(Information provided Opens)

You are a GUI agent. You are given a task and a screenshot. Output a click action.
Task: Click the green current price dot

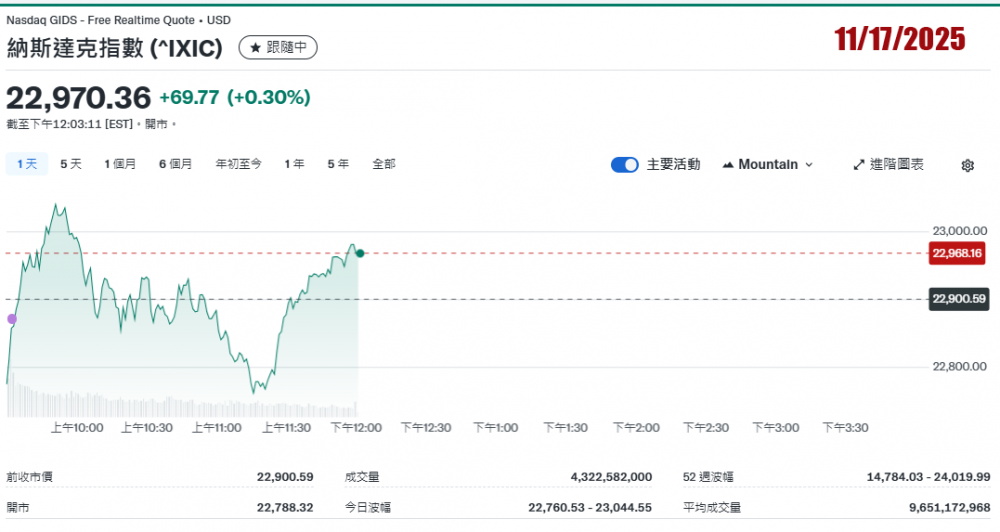[360, 253]
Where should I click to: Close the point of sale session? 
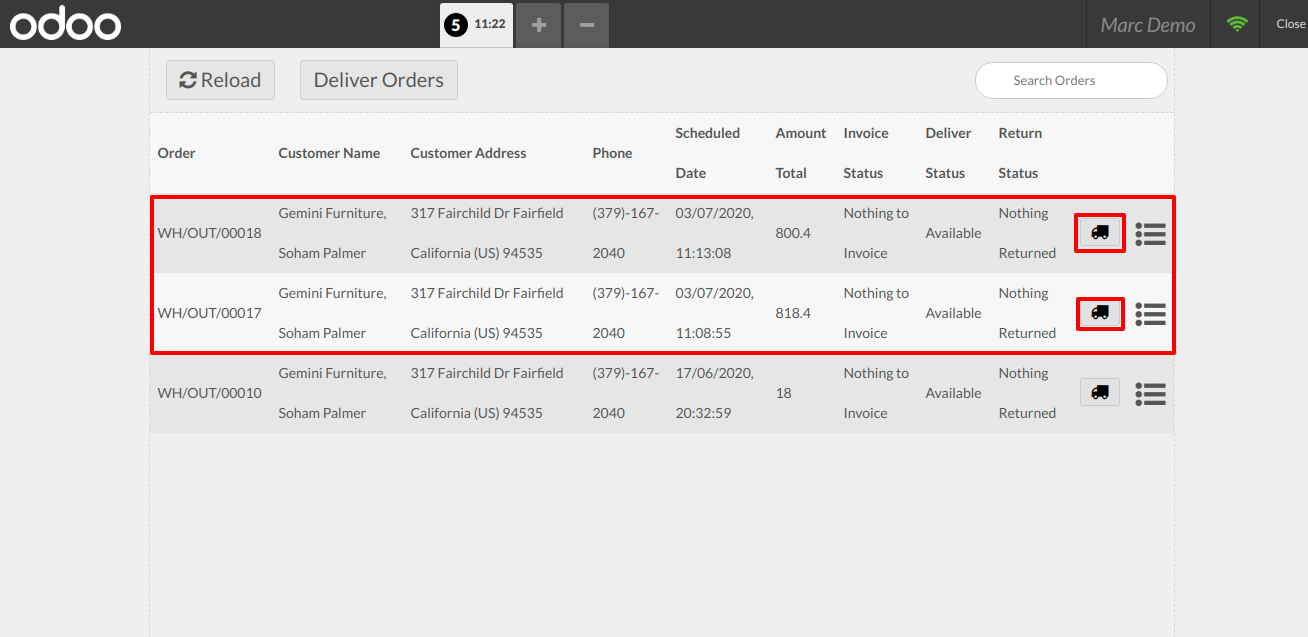pos(1290,24)
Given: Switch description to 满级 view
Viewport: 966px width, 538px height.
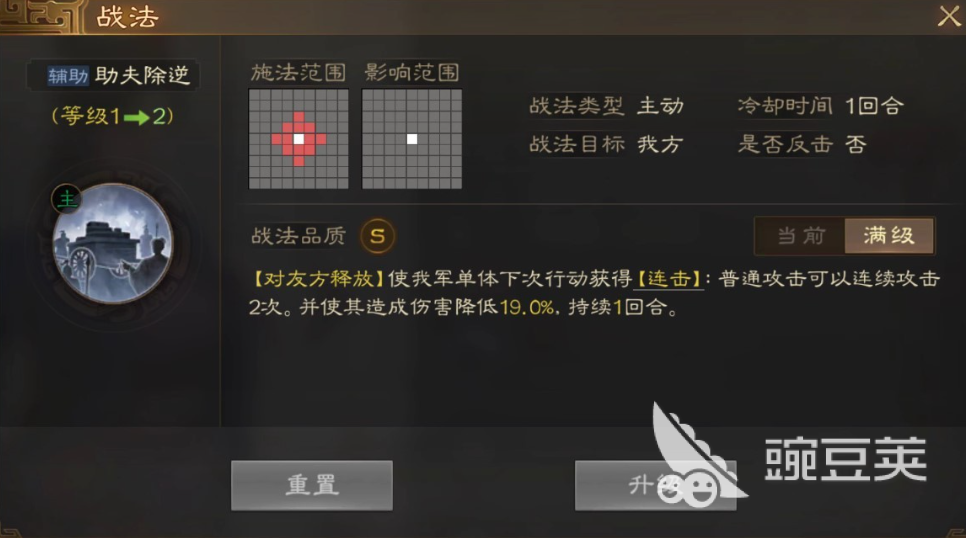Looking at the screenshot, I should 889,235.
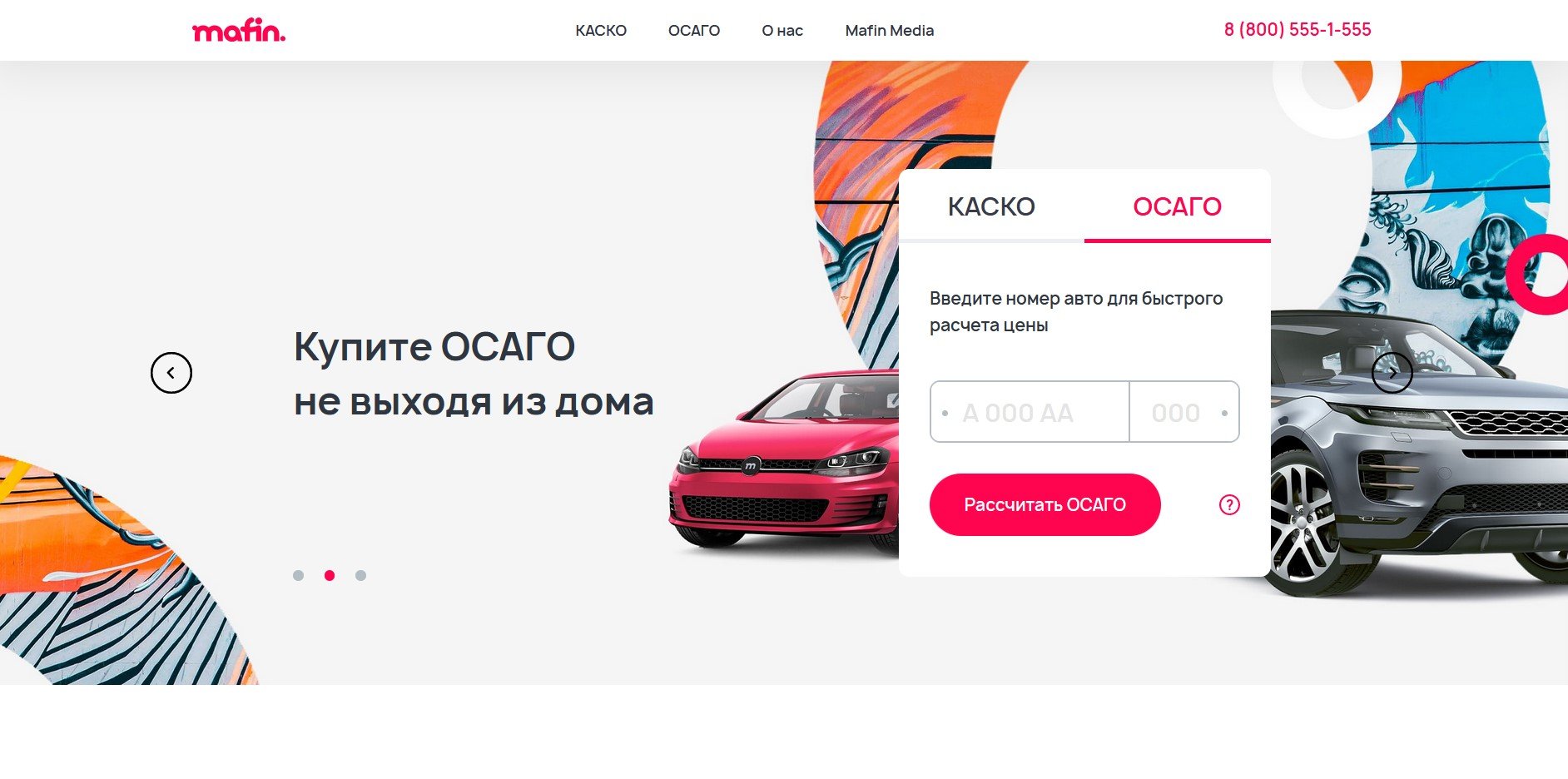Select the first carousel dot
Screen dimensions: 1568x779
point(299,575)
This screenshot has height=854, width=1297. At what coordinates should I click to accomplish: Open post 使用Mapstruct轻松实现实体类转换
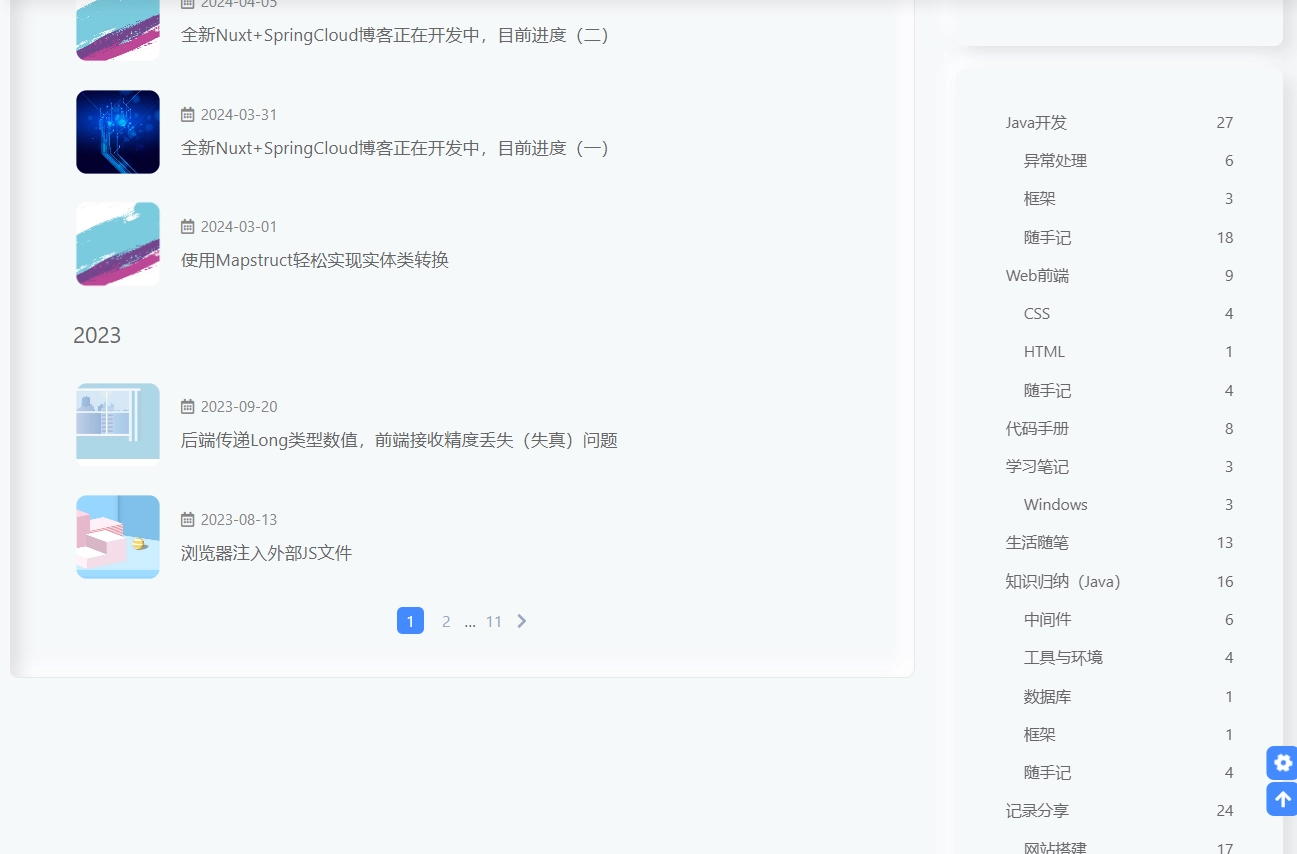[314, 260]
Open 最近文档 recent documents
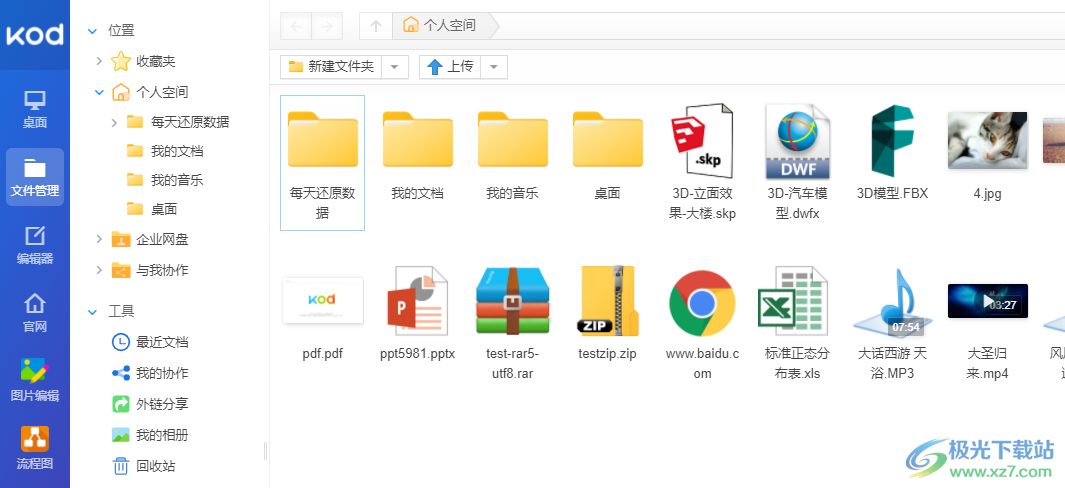The width and height of the screenshot is (1065, 488). click(x=149, y=342)
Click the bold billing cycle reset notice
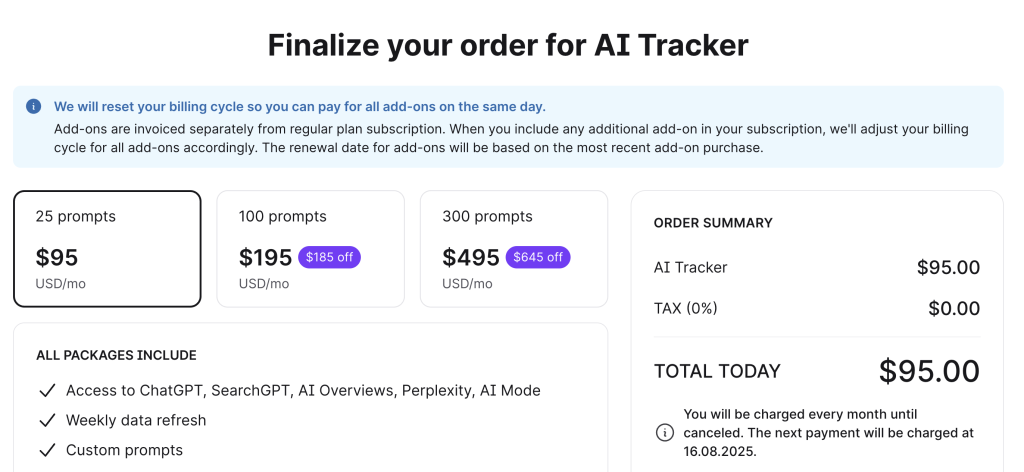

(Information provided Closes)

Exercise objective ▸ Repeat the data in full and exactly. Omit pictures.

Output of the task ▸
You are a GUI agent. You are given a task and a screenshot. Output a click action.
Task: Click the green current price dot

[360, 253]
Where should I click to: Close the point of sale session? 
pos(1290,24)
Given: Switch description to 满级 view
Viewport: 966px width, 538px height.
Looking at the screenshot, I should 889,235.
Select the first carousel dot
Screen dimensions: 1568x779
point(299,575)
This screenshot has height=854, width=1297. At what coordinates should I click to accomplish: Open post 使用Mapstruct轻松实现实体类转换
[314, 260]
Open 最近文档 recent documents
The width and height of the screenshot is (1065, 488). click(x=149, y=342)
Click the bold billing cycle reset notice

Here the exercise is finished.